Forum Moderators: phranque

Message Too Old, No Replies

htacces-Rewrite doesn't work

         

Tompa

9:35 am on Jun 17, 2010 (gmt 0)

10+ Year Member



Hi,

i want to rewrite my URLs:

Old: http://example.de/tags/buch.html
New: http://example.de/tags.php?tag=buch

My htaccess right now:

AddHandler php53-cgi .php
ErrorDocument 404 /404.php
RewriteEngine on
RewriteRule ^tags/(.*).html$ tags.php?tag=$1



Has anyone any idea why it doesn't work?

Thanks!

[edited by: jdMorgan at 2:43 pm (utc) on Jun 17, 2010]
[edit reason] No URLs, please. Use example.com only. [/edit]

jdMorgan

2:48 pm on Jun 17, 2010 (gmt 0)

WebmasterWorld Senior Member 10+ Year Member



Try a simple rule first:

RewriteRule ^test\.html$ http://www.google.de/ [R=301,L]

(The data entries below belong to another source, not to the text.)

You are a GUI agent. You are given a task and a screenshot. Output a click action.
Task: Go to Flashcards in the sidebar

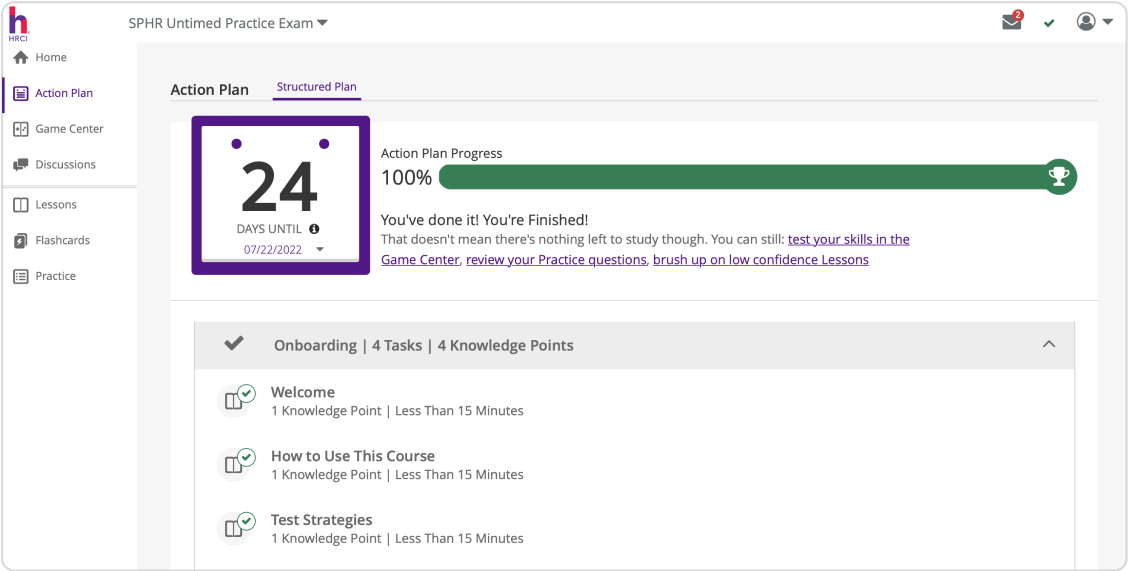(62, 241)
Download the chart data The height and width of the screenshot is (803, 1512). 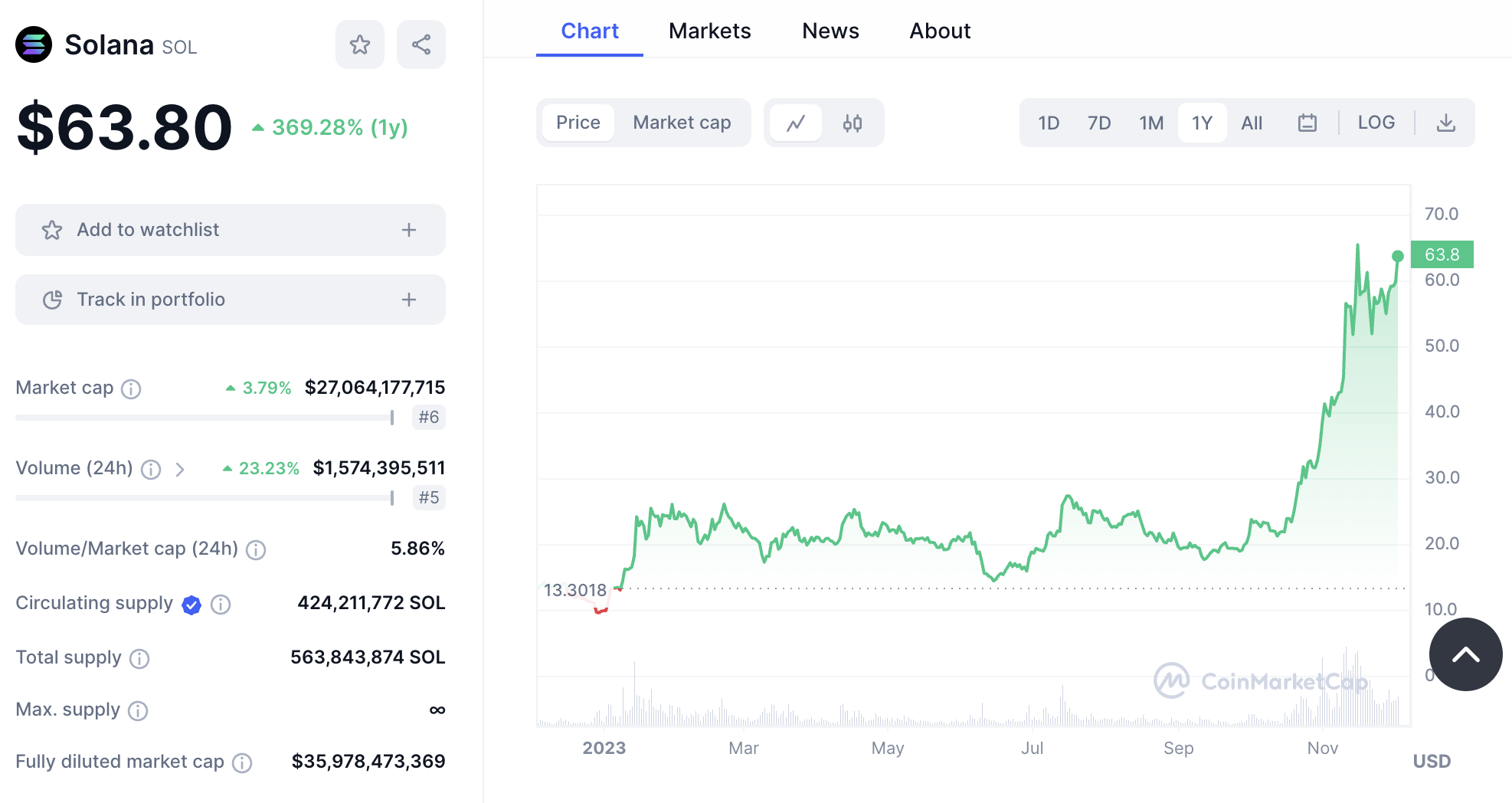tap(1446, 123)
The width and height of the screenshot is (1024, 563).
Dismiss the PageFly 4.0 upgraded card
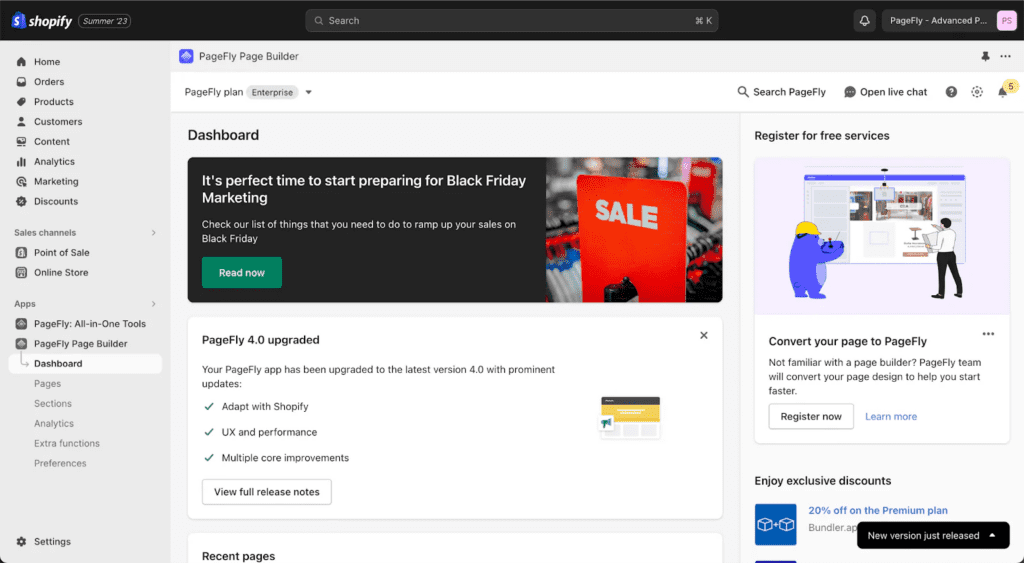tap(704, 336)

Request "/test.html" from your server, and you should end up at google.

If that does not work, then be aware that the directive

Options +FollowSymLinks

is required ahead of "RewriteEngine on" on many servers, and further, that using

Options +FollowSymLinks -Indexes -MultiViews

often avoids several other problems as well.

Jim

[edited by: jdMorgan at 12:40 am (utc) on Jun 18, 2010]

Tompa

3:25 pm on Jun 17, 2010 (gmt 0)

10+ Year Member



Thank you for your reply.

I tried the Rewrite to google. It worked. No Problem.

After that I deleted it again. Ok? Or do you want to see it?


Even with Options +FollowSymLinks at the top of the htaccess, my rewrite still doesn't work.

Any other idea?
Is the syntax of my htaccess right?

Thanks!

jdMorgan

5:18 pm on Jun 17, 2010 (gmt 0)

WebmasterWorld Senior Member 10+ Year Member



From the description of what you want to do, this would be better:

RewriteRule ^tags/([^.]+)\.html$ /tags.php?tag=$1 [L]

But those changes won't 'fix' the likely proble, just make the code more efficient.

What do you see in your server error log file?

Is this code in example.de/.htaccess or in another location?

Is the script at example.de/tags.php or in a different location?

Jim

Tompa

5:32 pm on Jun 17, 2010 (gmt 0)

10+ Year Member



Hi Jim,

I added your code to the htaccess. You were right, it didn't fix my problem.


The errorlogfile doesn't say anything, because when you open http://example.de/tags/buch.html you get a code 200.

http://example.de/tags/buch.html redirects to http://example.de/tags.php but doesn't get the "?tag=buch"

It is like that:

example.de/.htaccess
example.de/tags.php


There is now folder called "tags".




When I add a " var_dump($_GET); " to the tags.php I get:

tags/buch.html:
array(0) { }


tags.php?tag=buch:
array(1) { ["tag"]=> string(4) "buch" }

jdMorgan

12:42 am on Jun 18, 2010 (gmt 0)

WebmasterWorld Senior Member 10+ Year Member



Well, the code is correct. So, assuming that the code is located as I asked about above, some other 'agent' --a rewriterule or some other server module directive-- must be interfering.

Jim

Tompa

12:51 pm on Jun 18, 2010 (gmt 0)

10+ Year Member



What do you means exactly?

How can I see if there is some other agent?

jdMorgan

2:39 pm on Jun 18, 2010 (gmt 0)

WebmasterWorld Senior Member 10+ Year Member



Review your server config files and any other .htaccess files in the directory-paths to the original or new filepath.

I used the word "agent" to mean "any configuration directive or script" generically -- I can't see your server, and it could be one or both. All I can say is that it is 'code' that can take some action to interfere with your desired result. Mod_alias, mod_dir, mod_negotiation, mod_proxy, mod_speling, mod_rewrite, and any other 'URL-rewrite-capable' module directives or scripts which might be invoked before your .htaccess code can execute.